■ Votre tâche
D'après le texte sur le passage du pré-homme à l'homme, quelle essence les signaux acquièrent-ils lorsqu'ils cessent d'être un réflexe ?

■ Bloc de texte
══════════════════════════════

La transition du pré-homme à l'homme survient peut-être quand le pré-homme commence à détourner son attention des détails importants du monde extérieur sur les éléments de son comportement et du comportement collectif. Par exemple, sur les signaux sonores qu'il émet ou les gestes faits dans une certaine situation et pour réagir aux actions de ses semblables provoquées par ces mêmes signaux. De la même manière pour ses semblables, ces signaux ou gestes commencent à servir de marqueur dans une situation très concrète demandant une action collective. Au moment où le pré-homme établit un lien entre les sons-gestes, qui étaient jusque-là des réflexes non prémédités à une situation, et le comportement collectif effectif, apparaît la possibilité de passer à une action de signalement préméditée. Les pré-hommes commencent intentionnellement à utiliser divers signaux pour désigner diverses situations ou pour initier diverses actions collectives. Ces signaux ne sont plus un réflexe, ils perdent leur causalité vis-à-vis des stimuli du monde extérieur. Ils acquièrent une essence sémiotique. Les individus utilisent les signes pour expliquer leur situation, pousser à des actions collectives, concentrer l'attention sur des détails significatifs d'une situation donnée.

══════════════════════════════

■ Extrait des données
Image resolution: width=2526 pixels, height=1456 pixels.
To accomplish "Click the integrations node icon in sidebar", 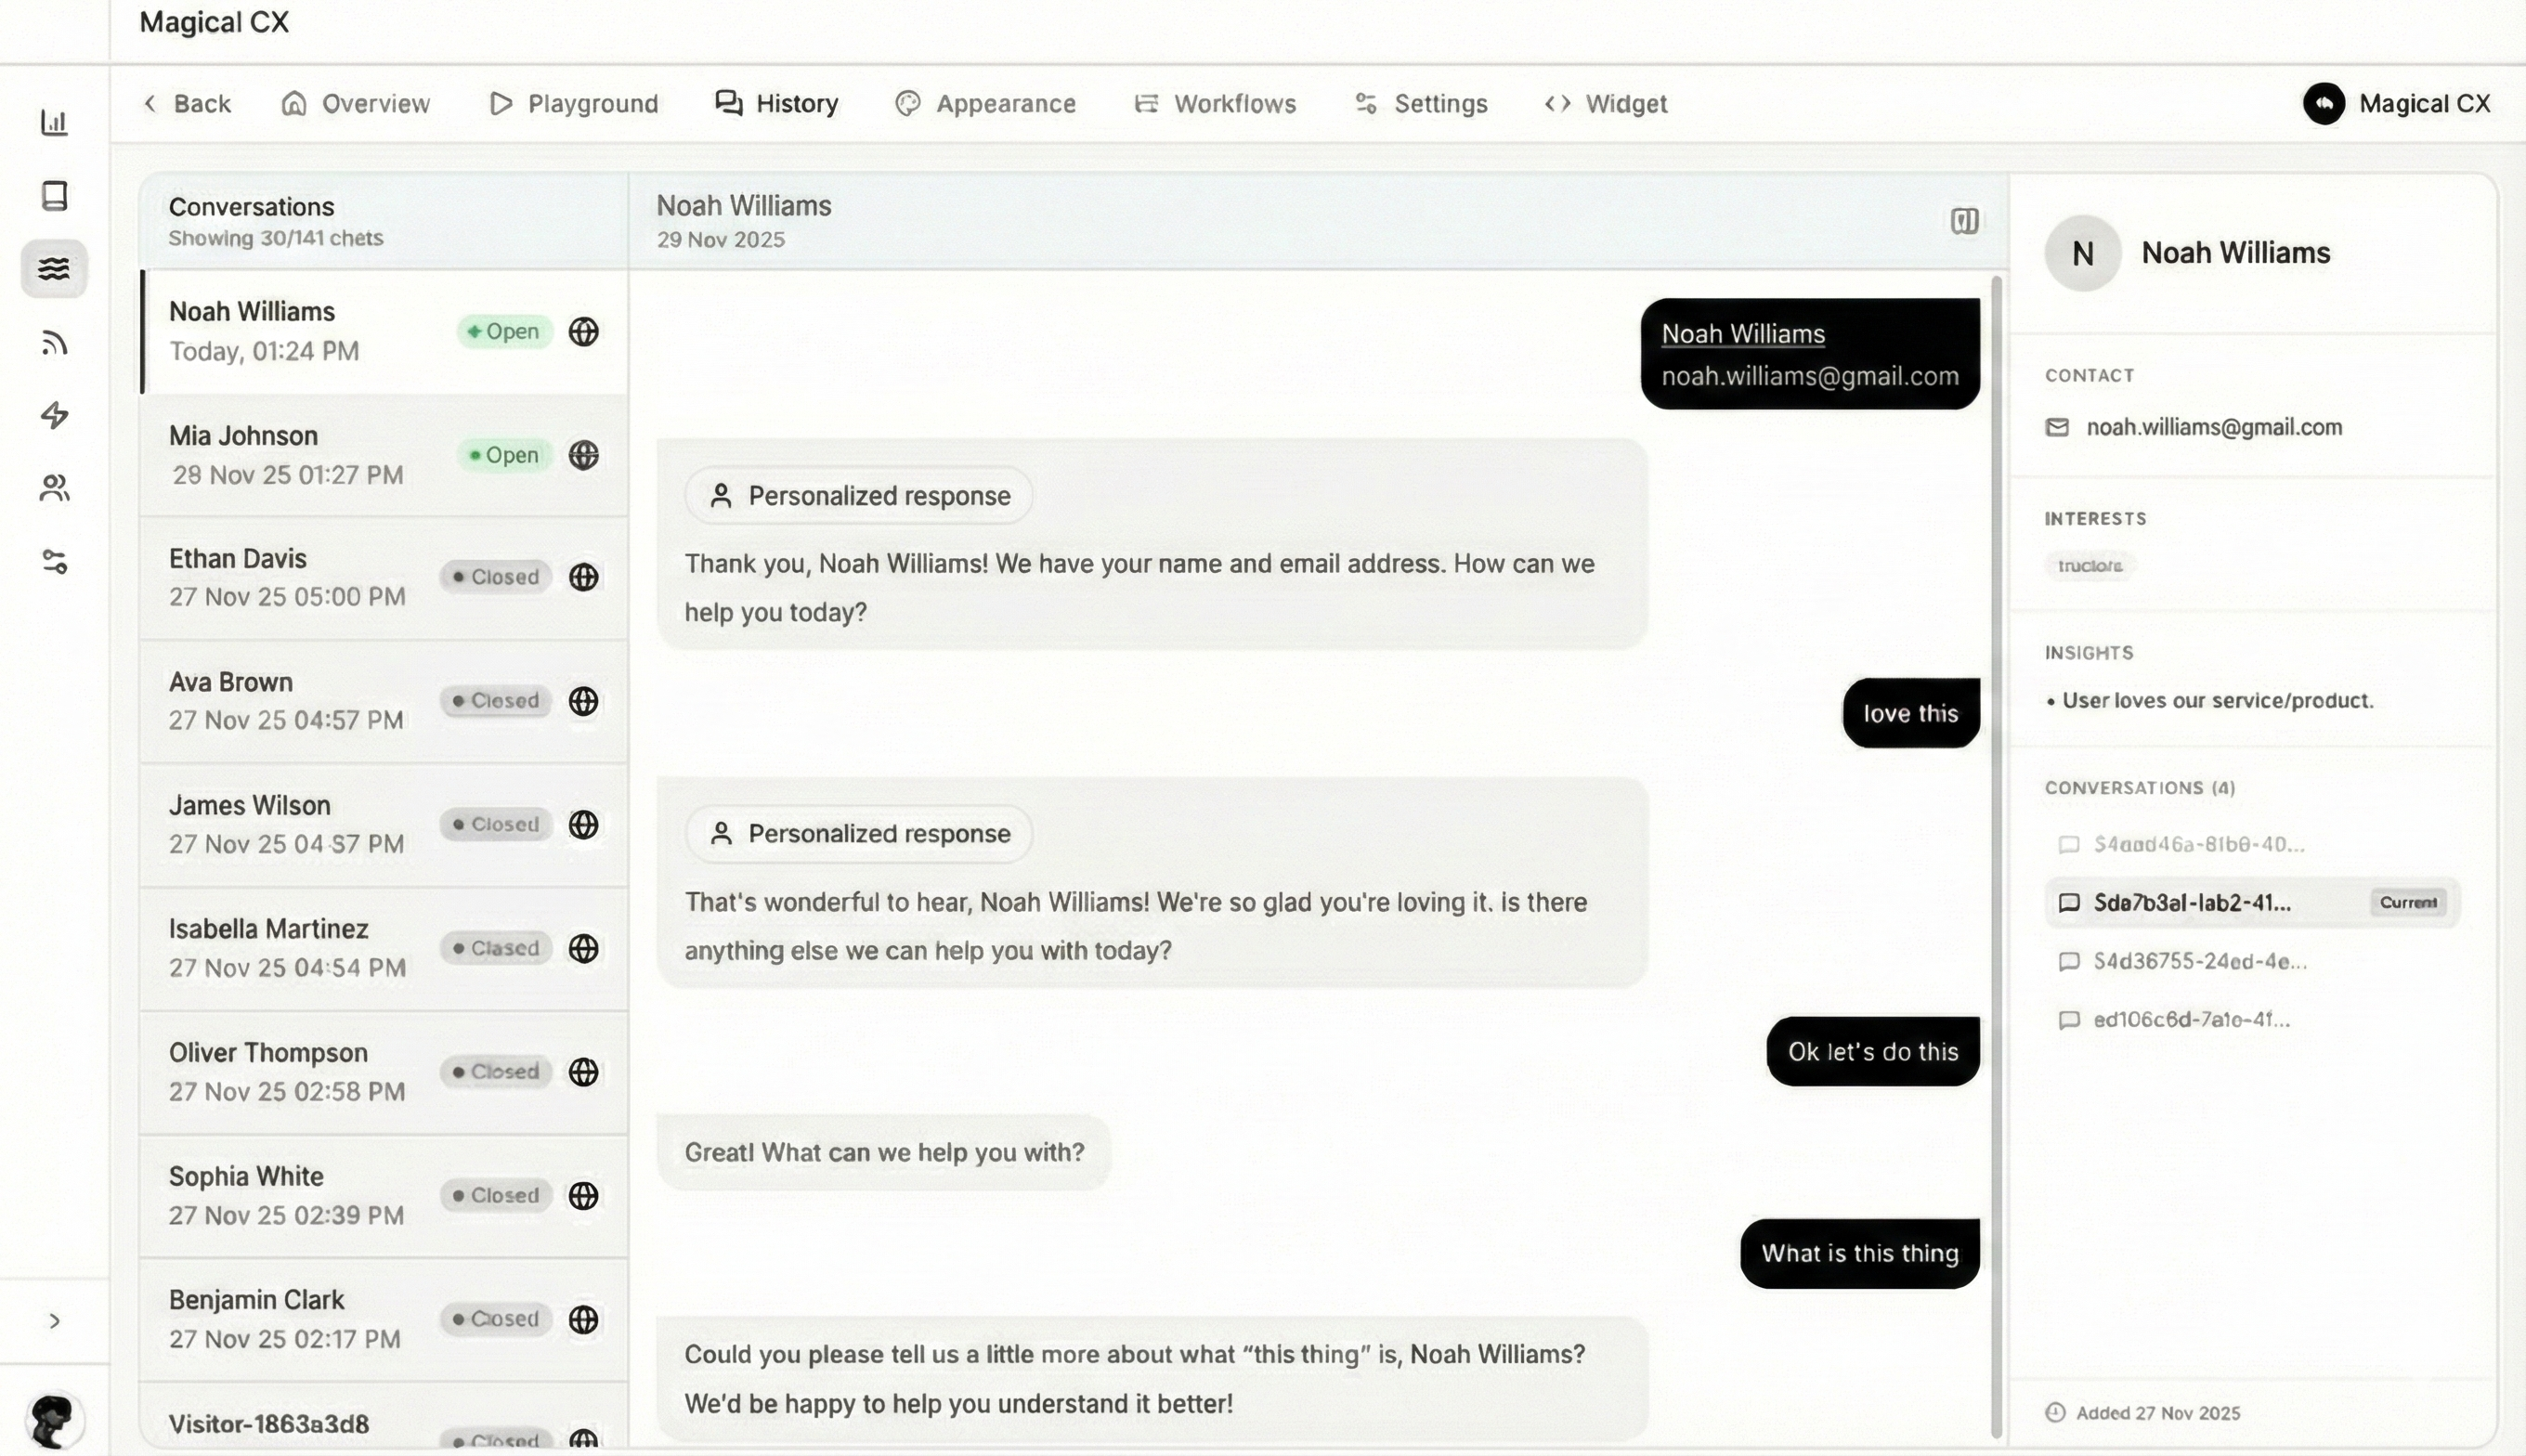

══════════════════════════════

■ Réponse complète
Ils acquièrent une essence sémiotique.